## INPUT DATA:
━━━━━━

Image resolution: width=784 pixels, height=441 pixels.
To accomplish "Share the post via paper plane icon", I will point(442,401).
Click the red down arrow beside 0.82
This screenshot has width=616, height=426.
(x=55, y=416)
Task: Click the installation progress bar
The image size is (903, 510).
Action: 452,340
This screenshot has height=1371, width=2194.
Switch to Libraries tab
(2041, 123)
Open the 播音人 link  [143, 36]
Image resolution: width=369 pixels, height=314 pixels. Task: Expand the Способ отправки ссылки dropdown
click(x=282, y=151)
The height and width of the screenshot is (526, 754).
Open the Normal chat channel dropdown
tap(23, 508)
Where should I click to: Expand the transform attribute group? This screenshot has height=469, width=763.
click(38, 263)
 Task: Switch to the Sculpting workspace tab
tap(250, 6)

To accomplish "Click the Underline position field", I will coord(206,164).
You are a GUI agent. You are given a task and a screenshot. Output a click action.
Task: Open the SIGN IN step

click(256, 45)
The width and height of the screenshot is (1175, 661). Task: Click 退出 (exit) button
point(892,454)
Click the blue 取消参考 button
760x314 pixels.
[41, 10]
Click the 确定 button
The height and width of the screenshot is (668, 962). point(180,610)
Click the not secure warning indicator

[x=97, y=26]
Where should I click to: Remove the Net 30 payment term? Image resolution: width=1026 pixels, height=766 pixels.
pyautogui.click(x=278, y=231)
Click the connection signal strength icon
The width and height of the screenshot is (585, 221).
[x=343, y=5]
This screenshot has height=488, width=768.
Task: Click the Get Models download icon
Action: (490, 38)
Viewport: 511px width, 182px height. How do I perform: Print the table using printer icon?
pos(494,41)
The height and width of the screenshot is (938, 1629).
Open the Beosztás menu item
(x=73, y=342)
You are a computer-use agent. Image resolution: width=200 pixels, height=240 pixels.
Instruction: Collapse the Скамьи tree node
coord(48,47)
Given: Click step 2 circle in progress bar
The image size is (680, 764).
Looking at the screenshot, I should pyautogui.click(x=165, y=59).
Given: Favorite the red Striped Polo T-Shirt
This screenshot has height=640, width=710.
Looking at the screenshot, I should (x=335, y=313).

━━━━━━

## WHAT THIS TASK INVOLVES:
From the lines above, copy those that contain the word "will".

## TASK OUTPUT:
To accomplish "Share the post via paper plane icon", I will point(442,401).
To accomplish "Click the Underline position field", I will coord(206,164).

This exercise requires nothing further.